[What is required] Exactly as written, copy every line from the one containing "Task: Click the 可用的硬盘空间 label" through the end of the records, with the pictures left out.

Dataset entries:
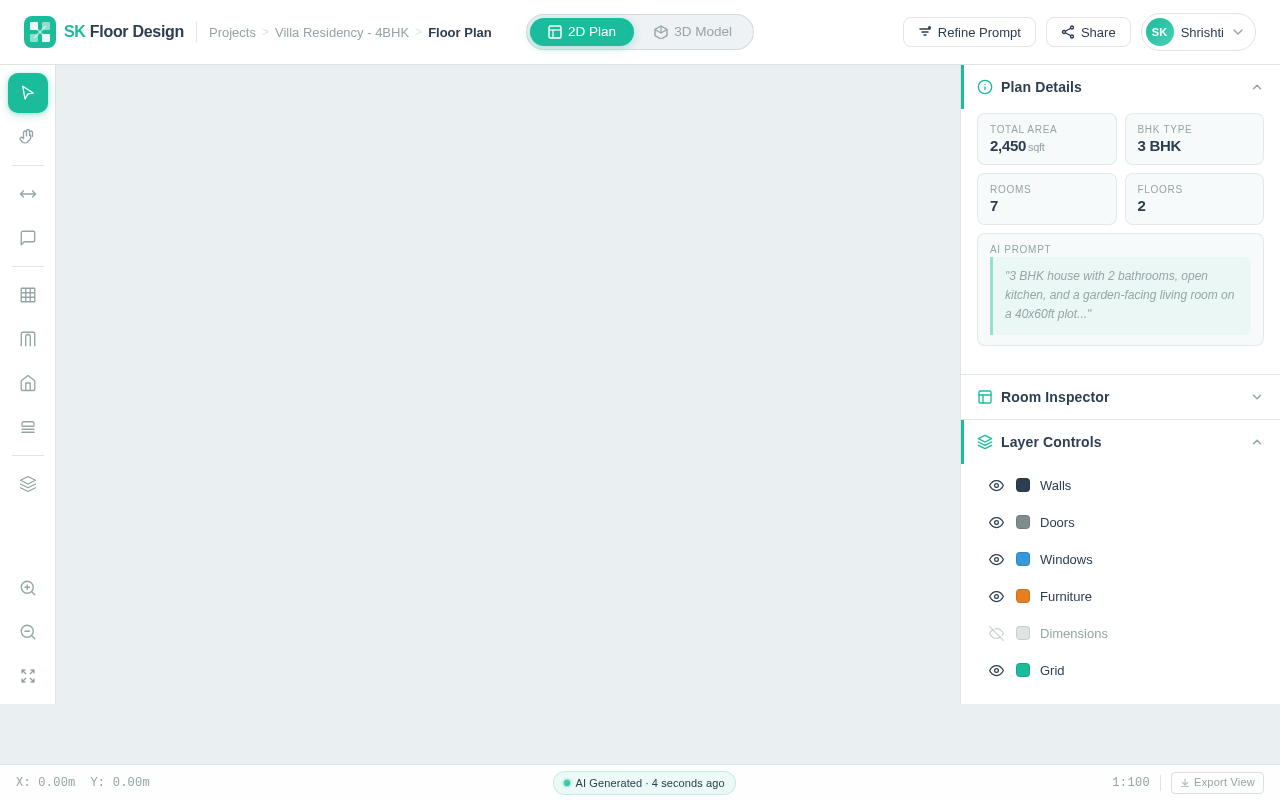Choose the comment annotation tool
1280x800 pixels.
28,238
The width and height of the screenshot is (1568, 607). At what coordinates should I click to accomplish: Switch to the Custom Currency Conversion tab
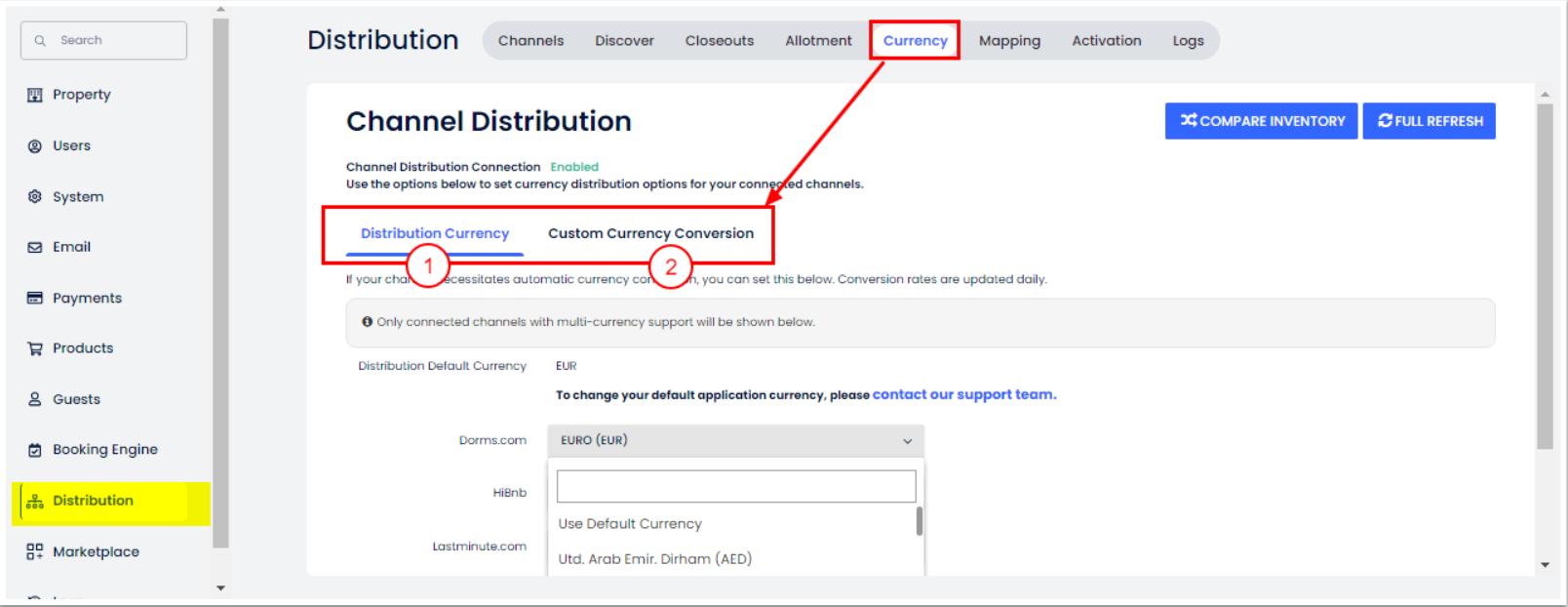(x=650, y=234)
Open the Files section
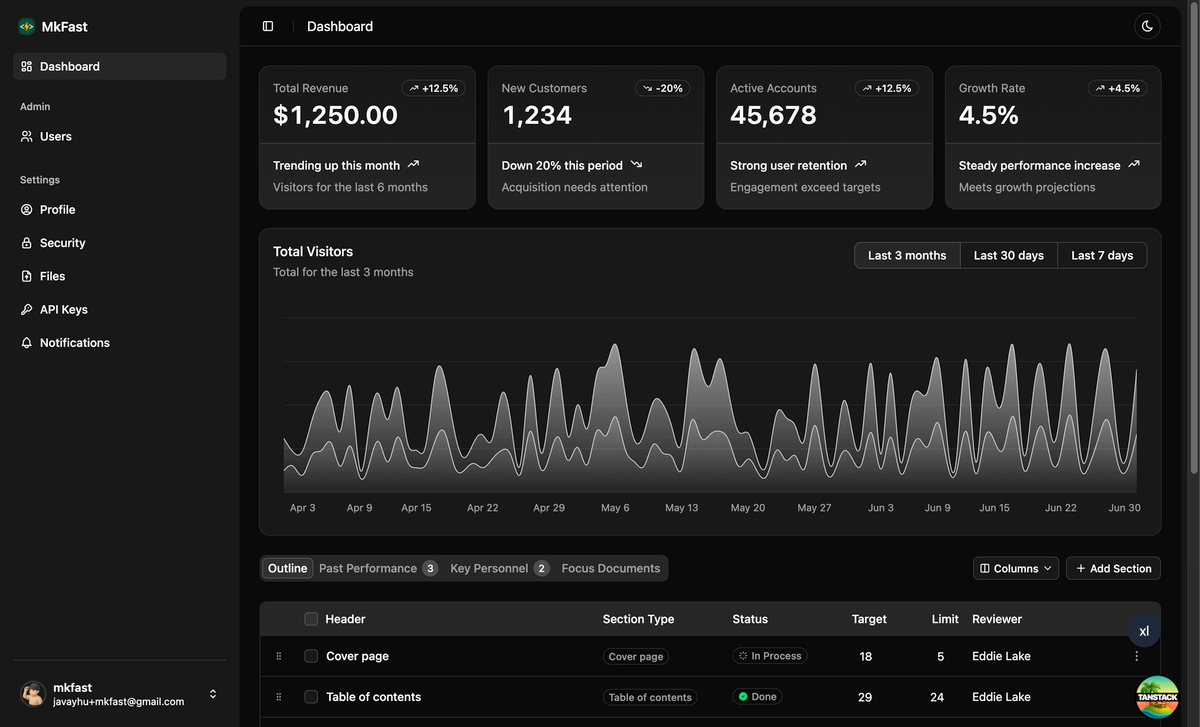Screen dimensions: 1200x727 click(x=52, y=276)
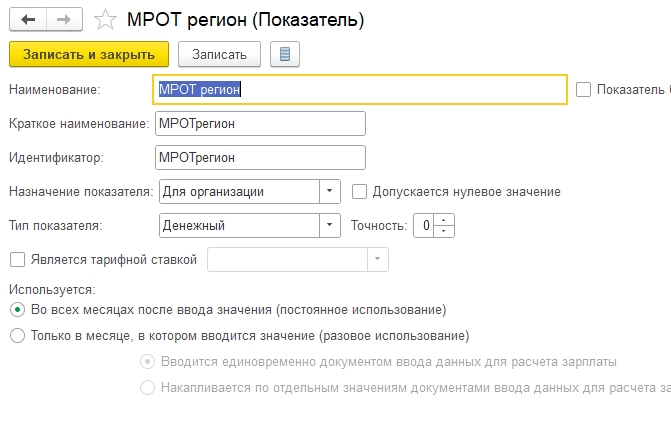Enable the Является тарифной ставкой checkbox
Image resolution: width=671 pixels, height=435 pixels.
click(17, 260)
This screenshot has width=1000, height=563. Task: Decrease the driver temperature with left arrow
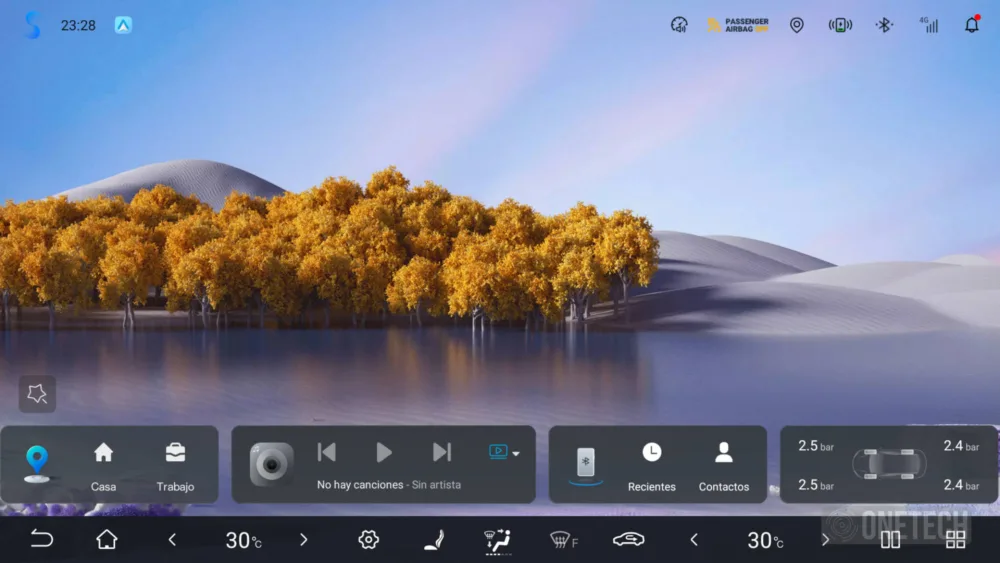172,540
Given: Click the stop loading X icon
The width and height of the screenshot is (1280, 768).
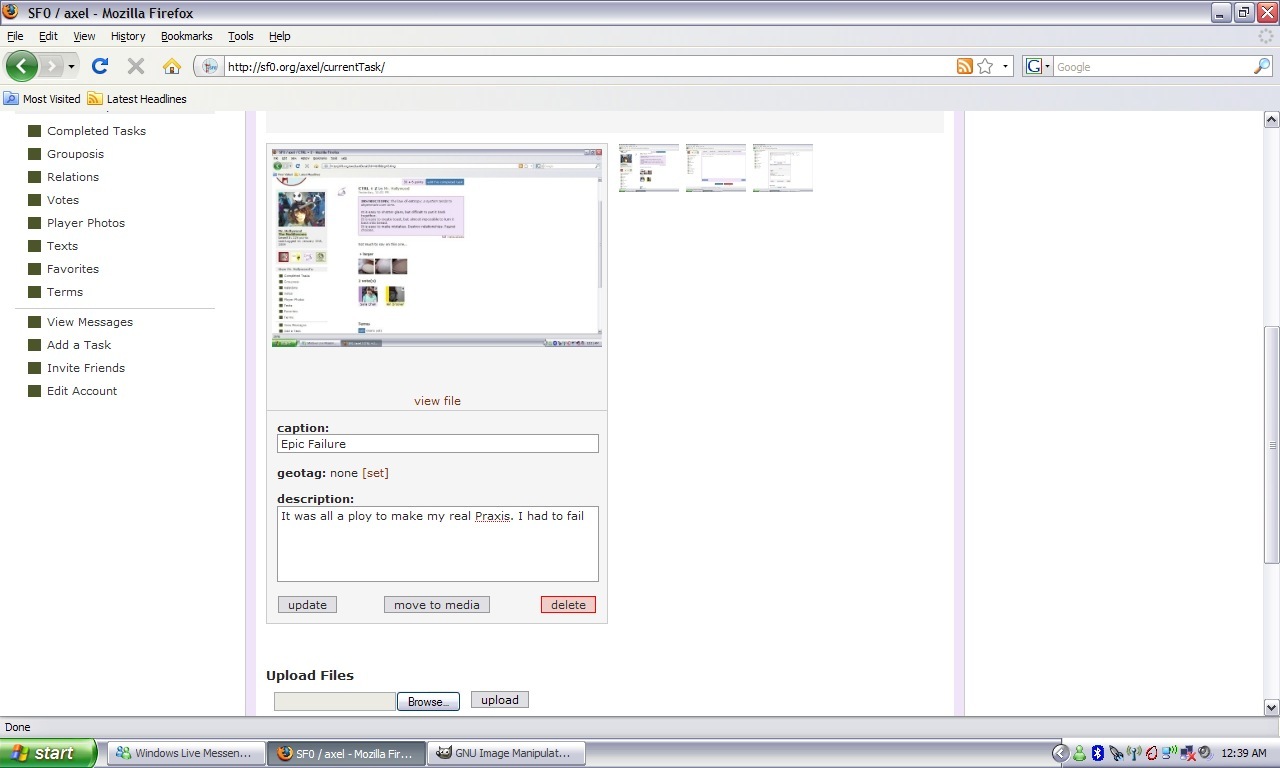Looking at the screenshot, I should click(x=136, y=67).
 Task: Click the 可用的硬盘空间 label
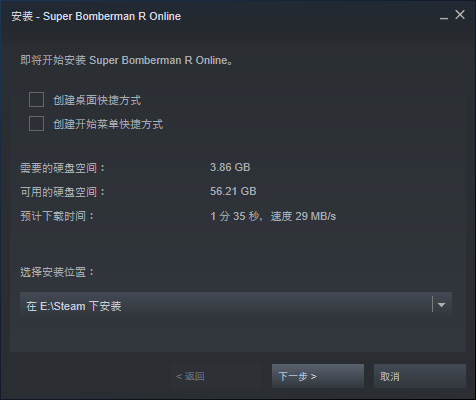pyautogui.click(x=63, y=192)
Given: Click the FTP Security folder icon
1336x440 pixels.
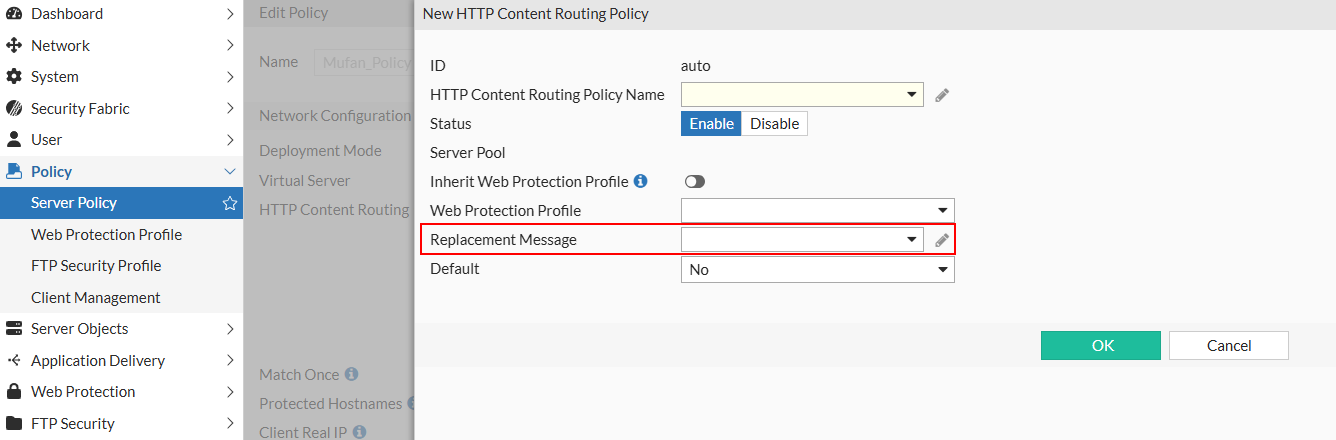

[Written response]
 Task: Click the 可用的硬盘空间 label
pyautogui.click(x=63, y=192)
Given: Click the FTP Security folder icon
1336x440 pixels.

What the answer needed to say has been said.